Task brief. Beneath this line is the data. Output exactly the lines from the line with "Task: Click the link arrow next to Commodus" to the line with "The width and height of the screenshot is (868, 489).", both ends included, and nothing more.

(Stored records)
[Start of section]
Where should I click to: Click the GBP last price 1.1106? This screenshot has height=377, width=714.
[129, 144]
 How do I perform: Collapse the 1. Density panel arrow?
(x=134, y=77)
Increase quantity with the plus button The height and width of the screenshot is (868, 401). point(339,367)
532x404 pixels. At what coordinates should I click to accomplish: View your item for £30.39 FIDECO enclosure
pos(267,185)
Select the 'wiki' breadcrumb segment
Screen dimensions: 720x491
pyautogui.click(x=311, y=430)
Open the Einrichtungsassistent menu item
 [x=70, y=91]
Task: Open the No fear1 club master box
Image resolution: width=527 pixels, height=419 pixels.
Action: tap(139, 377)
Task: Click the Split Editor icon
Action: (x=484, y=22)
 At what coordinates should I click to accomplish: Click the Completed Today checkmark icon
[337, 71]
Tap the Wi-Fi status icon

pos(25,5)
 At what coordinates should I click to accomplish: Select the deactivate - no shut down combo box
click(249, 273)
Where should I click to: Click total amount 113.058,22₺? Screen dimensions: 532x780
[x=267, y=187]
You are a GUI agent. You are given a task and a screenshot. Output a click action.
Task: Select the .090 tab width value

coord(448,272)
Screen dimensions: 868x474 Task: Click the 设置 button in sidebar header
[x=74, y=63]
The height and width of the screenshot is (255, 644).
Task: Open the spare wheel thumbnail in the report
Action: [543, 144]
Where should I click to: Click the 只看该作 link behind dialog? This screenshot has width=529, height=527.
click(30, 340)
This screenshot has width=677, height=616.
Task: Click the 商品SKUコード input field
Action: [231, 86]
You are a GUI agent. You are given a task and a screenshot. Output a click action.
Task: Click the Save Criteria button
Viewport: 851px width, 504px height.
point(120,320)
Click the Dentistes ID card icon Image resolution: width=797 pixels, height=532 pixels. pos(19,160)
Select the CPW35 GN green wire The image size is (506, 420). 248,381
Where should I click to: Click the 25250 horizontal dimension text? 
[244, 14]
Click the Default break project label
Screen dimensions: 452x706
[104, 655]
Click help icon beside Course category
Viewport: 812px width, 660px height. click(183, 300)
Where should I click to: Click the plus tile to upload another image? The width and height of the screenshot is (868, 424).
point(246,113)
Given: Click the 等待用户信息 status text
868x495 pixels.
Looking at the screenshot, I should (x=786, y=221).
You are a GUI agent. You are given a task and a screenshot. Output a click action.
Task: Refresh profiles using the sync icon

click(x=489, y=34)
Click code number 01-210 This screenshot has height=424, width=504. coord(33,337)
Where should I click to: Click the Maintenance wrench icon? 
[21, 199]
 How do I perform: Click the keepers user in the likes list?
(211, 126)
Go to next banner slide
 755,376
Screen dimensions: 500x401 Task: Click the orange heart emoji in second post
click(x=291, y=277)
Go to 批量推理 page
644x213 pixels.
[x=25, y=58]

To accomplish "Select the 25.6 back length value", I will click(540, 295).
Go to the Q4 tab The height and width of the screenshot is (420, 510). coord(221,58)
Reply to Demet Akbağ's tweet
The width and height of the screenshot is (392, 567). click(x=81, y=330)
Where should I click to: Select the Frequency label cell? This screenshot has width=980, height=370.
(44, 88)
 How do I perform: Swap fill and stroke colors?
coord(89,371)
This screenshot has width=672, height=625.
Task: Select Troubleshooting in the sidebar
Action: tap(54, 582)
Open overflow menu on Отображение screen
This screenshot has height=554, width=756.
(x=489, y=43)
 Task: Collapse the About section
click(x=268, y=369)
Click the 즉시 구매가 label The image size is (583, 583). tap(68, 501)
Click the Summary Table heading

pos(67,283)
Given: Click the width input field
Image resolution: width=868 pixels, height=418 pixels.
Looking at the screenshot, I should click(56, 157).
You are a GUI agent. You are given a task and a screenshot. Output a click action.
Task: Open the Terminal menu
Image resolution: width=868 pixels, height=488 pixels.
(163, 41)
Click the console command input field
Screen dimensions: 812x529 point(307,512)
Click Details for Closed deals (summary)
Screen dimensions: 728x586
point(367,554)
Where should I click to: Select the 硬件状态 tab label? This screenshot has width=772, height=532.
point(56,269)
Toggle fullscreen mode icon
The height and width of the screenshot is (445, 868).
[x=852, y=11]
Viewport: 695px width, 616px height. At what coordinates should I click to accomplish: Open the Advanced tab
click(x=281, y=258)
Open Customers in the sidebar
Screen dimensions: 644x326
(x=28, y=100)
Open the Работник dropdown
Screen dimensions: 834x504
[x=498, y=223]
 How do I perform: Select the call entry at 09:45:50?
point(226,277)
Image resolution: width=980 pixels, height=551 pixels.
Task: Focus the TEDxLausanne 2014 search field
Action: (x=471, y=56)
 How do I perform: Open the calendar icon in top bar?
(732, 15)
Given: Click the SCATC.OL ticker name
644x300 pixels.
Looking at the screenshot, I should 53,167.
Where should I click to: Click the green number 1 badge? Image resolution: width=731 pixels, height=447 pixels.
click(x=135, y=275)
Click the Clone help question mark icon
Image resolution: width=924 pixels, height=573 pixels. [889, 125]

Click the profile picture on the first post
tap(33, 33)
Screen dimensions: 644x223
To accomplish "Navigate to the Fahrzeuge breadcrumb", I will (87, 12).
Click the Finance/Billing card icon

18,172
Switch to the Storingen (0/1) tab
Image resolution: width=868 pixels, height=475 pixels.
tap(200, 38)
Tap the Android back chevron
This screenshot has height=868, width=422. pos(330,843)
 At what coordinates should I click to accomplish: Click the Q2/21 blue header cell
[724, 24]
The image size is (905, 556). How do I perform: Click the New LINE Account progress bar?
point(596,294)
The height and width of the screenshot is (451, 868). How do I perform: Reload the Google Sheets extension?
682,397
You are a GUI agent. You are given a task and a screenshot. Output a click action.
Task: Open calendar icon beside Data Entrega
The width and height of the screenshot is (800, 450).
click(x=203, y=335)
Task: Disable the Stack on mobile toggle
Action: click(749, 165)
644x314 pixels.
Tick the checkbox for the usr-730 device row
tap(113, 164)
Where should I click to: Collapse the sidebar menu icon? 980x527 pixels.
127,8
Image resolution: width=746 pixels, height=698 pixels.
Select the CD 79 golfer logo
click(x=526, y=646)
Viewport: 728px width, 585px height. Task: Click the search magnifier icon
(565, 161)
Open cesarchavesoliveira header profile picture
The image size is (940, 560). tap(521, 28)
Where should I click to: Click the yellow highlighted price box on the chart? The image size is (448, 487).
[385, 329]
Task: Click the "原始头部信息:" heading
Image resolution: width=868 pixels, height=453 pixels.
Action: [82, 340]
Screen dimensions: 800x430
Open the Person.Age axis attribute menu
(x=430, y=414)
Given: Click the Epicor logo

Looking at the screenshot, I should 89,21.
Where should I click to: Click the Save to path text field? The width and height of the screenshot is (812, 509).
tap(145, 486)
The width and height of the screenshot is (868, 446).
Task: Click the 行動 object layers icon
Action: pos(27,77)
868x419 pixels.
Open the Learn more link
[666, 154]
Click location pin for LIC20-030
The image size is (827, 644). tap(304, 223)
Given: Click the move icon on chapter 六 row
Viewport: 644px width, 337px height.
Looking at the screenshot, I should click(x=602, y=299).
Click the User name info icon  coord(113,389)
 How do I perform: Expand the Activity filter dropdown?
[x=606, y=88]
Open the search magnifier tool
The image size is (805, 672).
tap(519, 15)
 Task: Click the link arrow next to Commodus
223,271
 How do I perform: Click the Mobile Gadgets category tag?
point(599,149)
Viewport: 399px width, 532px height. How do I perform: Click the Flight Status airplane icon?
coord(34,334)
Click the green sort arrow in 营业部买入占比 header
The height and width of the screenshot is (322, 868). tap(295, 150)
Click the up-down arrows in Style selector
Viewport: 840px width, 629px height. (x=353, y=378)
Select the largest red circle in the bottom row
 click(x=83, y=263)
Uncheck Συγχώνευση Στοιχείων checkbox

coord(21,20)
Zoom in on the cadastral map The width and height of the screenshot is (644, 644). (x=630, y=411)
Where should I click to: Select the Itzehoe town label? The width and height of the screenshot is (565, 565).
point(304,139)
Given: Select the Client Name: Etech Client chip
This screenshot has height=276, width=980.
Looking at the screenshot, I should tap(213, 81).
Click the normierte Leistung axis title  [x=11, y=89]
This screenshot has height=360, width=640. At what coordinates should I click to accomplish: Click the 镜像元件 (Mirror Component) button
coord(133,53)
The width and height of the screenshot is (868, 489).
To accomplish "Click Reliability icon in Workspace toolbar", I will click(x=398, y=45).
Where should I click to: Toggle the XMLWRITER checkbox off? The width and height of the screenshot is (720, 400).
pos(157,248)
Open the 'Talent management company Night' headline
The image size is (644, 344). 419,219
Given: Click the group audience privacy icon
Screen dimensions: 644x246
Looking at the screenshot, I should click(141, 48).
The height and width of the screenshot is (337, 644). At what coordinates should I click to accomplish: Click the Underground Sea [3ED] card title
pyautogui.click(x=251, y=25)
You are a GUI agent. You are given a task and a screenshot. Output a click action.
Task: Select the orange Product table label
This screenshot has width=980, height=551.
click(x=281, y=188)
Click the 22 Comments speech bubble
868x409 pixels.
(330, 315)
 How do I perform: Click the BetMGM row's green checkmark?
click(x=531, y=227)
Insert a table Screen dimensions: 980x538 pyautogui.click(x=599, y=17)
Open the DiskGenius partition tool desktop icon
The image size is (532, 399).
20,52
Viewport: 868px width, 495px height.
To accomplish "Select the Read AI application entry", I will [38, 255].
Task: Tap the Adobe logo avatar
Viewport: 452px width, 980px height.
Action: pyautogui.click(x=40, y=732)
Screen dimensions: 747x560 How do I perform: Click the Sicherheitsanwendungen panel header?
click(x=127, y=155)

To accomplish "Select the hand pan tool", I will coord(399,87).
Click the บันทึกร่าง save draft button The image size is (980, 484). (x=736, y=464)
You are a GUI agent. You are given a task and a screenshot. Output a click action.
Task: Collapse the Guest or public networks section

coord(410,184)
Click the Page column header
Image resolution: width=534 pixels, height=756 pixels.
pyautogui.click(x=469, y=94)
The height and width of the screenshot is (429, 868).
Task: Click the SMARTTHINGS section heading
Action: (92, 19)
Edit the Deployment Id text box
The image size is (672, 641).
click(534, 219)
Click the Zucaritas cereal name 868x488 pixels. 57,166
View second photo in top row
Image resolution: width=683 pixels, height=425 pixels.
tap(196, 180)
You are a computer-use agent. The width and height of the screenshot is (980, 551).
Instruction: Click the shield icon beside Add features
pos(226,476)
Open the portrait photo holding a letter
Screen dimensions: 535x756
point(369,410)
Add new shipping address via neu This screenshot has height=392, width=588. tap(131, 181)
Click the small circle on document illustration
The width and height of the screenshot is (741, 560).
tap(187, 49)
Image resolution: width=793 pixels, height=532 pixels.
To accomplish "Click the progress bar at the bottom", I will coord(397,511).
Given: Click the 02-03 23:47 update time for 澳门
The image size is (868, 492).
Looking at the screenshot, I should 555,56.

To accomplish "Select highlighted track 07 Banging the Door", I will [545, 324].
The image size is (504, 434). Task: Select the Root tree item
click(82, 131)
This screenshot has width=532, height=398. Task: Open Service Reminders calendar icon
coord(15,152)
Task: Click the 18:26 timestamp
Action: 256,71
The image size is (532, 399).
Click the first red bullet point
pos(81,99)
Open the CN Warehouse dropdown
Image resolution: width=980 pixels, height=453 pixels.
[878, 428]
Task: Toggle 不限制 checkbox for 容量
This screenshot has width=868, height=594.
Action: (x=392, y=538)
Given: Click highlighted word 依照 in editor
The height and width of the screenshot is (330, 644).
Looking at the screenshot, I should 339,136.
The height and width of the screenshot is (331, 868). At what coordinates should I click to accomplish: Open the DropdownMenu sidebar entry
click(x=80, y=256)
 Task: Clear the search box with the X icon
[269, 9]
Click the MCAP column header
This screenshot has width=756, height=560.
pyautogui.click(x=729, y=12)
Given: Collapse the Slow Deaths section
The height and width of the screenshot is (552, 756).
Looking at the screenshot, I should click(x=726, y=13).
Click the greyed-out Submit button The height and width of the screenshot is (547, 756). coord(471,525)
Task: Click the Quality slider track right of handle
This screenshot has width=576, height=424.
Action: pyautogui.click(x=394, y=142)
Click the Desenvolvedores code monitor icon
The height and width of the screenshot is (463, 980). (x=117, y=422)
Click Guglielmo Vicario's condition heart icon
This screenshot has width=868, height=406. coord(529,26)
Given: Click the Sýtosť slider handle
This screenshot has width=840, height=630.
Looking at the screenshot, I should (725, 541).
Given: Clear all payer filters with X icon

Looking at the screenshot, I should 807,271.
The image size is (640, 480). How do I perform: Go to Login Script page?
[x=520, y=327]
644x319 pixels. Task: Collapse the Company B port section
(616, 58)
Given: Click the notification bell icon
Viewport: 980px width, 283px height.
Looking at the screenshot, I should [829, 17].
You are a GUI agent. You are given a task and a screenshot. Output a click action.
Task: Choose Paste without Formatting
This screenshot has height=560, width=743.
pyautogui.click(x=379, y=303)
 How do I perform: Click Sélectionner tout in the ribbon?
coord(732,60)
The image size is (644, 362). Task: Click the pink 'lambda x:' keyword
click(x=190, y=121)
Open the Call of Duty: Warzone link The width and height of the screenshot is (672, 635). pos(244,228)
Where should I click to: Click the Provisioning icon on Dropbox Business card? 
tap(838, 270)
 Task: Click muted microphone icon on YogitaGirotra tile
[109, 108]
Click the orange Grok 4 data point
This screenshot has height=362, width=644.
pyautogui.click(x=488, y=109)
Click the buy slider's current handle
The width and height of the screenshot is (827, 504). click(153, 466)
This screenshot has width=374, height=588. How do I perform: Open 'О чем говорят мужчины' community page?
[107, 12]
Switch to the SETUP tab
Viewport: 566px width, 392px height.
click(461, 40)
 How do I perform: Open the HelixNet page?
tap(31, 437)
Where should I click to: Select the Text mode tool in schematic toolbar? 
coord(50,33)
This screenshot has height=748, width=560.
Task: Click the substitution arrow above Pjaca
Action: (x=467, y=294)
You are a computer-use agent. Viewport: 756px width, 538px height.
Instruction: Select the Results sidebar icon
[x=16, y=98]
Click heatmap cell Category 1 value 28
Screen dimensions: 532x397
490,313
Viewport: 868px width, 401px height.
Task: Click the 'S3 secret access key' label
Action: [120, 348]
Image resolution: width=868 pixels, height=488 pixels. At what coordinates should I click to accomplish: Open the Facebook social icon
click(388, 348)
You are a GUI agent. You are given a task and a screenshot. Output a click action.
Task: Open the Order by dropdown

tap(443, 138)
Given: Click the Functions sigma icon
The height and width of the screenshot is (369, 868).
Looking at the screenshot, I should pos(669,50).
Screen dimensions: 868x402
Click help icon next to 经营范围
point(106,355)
[End of section]
Answer to this task.
 Task: Click the link arrow next to Commodus
223,271
 How do I perform: Click the Mobile Gadgets category tag?
point(599,149)
Viewport: 399px width, 532px height. How do I perform: Click the Flight Status airplane icon?
coord(34,334)
Click the green sort arrow in 营业部买入占比 header
The height and width of the screenshot is (322, 868). tap(295, 150)
Click the up-down arrows in Style selector
Viewport: 840px width, 629px height. (x=353, y=378)
Select the largest red circle in the bottom row
 click(x=83, y=263)
Uncheck Συγχώνευση Στοιχείων checkbox

coord(21,20)
Zoom in on the cadastral map The width and height of the screenshot is (644, 644). (x=630, y=411)
Where should I click to: Select the Itzehoe town label? The width and height of the screenshot is (565, 565).
point(304,139)
Given: Select the Client Name: Etech Client chip
This screenshot has height=276, width=980.
Looking at the screenshot, I should tap(213, 81).
Click the normierte Leistung axis title  [x=11, y=89]
This screenshot has height=360, width=640. At what coordinates should I click to accomplish: Click the 镜像元件 (Mirror Component) button
coord(133,53)
The width and height of the screenshot is (868, 489).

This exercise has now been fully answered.